> PROVIDED TEXT:
Hubert Bland (3 January 1855 – 14 April 1914) was an early English socialist and one of the founders of the Fabian Society.
Bland was born in Woolwich, south-east London, the youngest of the four children of Henry Bland, a successful commercial clerk, and his wife Mary Ann. He was baptised on 14 March 1855 at St Mary Magdalene, Woolwich. As a young man, Bland showed a keen interest in politics. He wanted to join the army but his father's death forced him into running the family business. In 1877, he met 19-year-old Edith Nesbit. They married on 22 April 1880 with Edith already seven months pregnant. They did not immediately live together as Bland initially continued to live with his mother. According to Nesbit's biographer, Julia Briggs:
:"Bland continued to spend half of each week with his widowed mother and her paid companion, Maggie Doran, who also had a son by him, though Edith did not realize this until later that summer when Bland fell ill with smallpox."
Bland also continued an affair with Alice Hoatson which produced two children (Rosamund in 1886 and John in 1899), both of whom Nesbit raised as her own. With Nesbit, he produced three children: Paul (1880–1940), Iris (1881-?) and Fabian (1885–1900, who died aged 15 after a tonsil operation).
In 1883, the Blands joined a socialist debating group which evolved to become the Fabian Society in January 1884. Bland chaired the first meeting and was subsequently elected to be the Society's treasurer. Fellow members included Edward Pease, Havelock Ellis, and Frank Podmore.
Bland was unpopular with most of the Fabians. George Bernard Shaw described him as:
:"a man of fierce Norman exterior and huge physical strength... never seen without an irreproachable frock coat, tall hat, and a single eyeglass which infuriated everybody. He was pugnacious, powerful, a skilled pugilist, and had a shrill, thin voice reportedly like the scream of an eagle. Nobody dared be uncivil to him."
His biographer, Julia Briggs, believed that he was an unusual socialist:
:"Bland was an atypical Fabian, since he combined socialism with strongly conservative opinions that reflected his social background and his military sympathies.... He was also strongly opposed to women's suffrage. At the same time he advocated collectivist socialism, wrote Fabian tracts, and lectured extensively on socialism." Bland was unconvinced by democracy and described it as "bumptious, unidealistic, disloyal… anti-national and vulgar".

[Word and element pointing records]

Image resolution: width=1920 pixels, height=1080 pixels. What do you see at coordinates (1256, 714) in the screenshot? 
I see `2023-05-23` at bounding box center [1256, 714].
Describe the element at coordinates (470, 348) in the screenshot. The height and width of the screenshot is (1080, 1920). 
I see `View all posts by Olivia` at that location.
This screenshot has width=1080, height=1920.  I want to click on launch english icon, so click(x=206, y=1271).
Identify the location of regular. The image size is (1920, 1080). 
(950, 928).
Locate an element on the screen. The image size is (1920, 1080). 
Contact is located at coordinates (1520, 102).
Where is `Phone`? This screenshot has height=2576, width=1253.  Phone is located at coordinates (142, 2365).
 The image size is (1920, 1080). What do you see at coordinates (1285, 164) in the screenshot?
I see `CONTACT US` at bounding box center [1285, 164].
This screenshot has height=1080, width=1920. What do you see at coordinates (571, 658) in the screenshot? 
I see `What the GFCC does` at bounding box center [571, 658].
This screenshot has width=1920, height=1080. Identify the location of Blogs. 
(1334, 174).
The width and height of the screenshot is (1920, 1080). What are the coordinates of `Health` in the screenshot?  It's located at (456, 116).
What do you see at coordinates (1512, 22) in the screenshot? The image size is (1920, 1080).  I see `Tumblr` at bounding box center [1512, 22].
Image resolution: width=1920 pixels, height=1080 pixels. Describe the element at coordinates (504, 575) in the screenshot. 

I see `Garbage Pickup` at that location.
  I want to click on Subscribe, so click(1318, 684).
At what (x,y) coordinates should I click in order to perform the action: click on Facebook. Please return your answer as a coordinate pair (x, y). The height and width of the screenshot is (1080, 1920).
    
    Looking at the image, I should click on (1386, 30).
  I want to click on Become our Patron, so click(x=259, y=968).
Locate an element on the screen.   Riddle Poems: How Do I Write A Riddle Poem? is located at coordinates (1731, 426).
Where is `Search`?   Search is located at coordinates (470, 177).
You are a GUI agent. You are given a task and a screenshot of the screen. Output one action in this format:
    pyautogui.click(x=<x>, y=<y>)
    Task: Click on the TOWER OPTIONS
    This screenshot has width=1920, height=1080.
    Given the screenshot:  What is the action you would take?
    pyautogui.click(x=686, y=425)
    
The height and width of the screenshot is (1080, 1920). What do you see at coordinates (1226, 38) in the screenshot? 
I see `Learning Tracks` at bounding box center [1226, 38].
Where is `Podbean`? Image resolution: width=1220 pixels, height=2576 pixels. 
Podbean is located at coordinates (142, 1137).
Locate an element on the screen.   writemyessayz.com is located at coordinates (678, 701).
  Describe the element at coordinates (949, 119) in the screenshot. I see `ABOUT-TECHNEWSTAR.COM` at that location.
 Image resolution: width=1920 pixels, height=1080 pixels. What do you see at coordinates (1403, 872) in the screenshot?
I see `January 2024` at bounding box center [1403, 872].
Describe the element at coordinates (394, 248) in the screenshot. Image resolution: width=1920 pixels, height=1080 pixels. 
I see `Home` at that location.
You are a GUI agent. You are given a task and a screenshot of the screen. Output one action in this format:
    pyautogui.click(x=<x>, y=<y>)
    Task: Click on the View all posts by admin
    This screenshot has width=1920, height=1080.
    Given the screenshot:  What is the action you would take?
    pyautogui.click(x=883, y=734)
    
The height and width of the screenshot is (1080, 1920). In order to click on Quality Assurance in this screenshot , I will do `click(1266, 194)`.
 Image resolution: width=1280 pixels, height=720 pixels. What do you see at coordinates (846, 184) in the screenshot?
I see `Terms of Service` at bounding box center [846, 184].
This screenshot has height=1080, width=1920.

> THE TASKS:
1. In the records, retype the lines exactly, starting at the line that contains "At what (x,y)" and ending after the line that contains "Podbean is located".
2. Extend the text on Hubert Bland from the point where it stops.

> EXPECTED RESULTS:
1.
At what (x,y) coordinates should I click in order to perform the action: click on Facebook. Please return your answer as a coordinate pair (x, y). The height and width of the screenshot is (1080, 1920).
    
    Looking at the image, I should click on (1386, 30).
  I want to click on Become our Patron, so click(x=259, y=968).
Locate an element on the screen.   Riddle Poems: How Do I Write A Riddle Poem? is located at coordinates (1731, 426).
Where is `Search`?   Search is located at coordinates (470, 177).
You are a GUI agent. You are given a task and a screenshot of the screen. Output one action in this format:
    pyautogui.click(x=<x>, y=<y>)
    Task: Click on the TOWER OPTIONS
    This screenshot has width=1920, height=1080.
    Given the screenshot:  What is the action you would take?
    pyautogui.click(x=686, y=425)
    
The height and width of the screenshot is (1080, 1920). What do you see at coordinates (1226, 38) in the screenshot? 
I see `Learning Tracks` at bounding box center [1226, 38].
Where is `Podbean`? Image resolution: width=1220 pixels, height=2576 pixels. 
Podbean is located at coordinates (142, 1137).

2.
Around 1885, Bland was briefly a member of the Social Democratic Federation, and in about 1893 he joined the Independent Labour Party. His support of Britain's imperial interests (notably the Second Boer War) began to make him unpopular with his fellow socialists. He taught for a while at the London School of Economics.
Bland was an opponent of women's rights. He wrote:
:"Woman's metier in the world - I mean, of course, civilized woman, the woman in the world as it is - is to inspire romantic passion... Romantic passion is inspired by women who wear corsets. In other words, by the women who pretend to be what they not quite are."
Bland was a freelance journalist until 1889 when he obtained the position as a columnist for the radical newspaper, Manchester Sunday Chronicle.
Claire Tomalin has written that:
:"Bland is one of the minor enigmas of literary history in that everything reported of him makes him sound repellent, yet he was admired, even adored, by many intelligent men and women... He did not aspire to be consistent. He allowed his wife to support him with her pen for some years, but was always opposed to feminism... In mid-life he joined the Catholic Church, a further cosmetic touch to his old-world image, but without modifying his behaviour or even bothering to attend more than the statutory minimum of masses."
The couple lived in Well Hall House, Eltham from 1899. In 1911 Bland began to go blind and had to be supported by Edith, by this time a successful poet and novelist, ''The Railway Children'' (1906) being perhaps her most famous work. Bland died in Eltham of a heart attack on 14 April 1914 and was buried in Woolwich cemetery.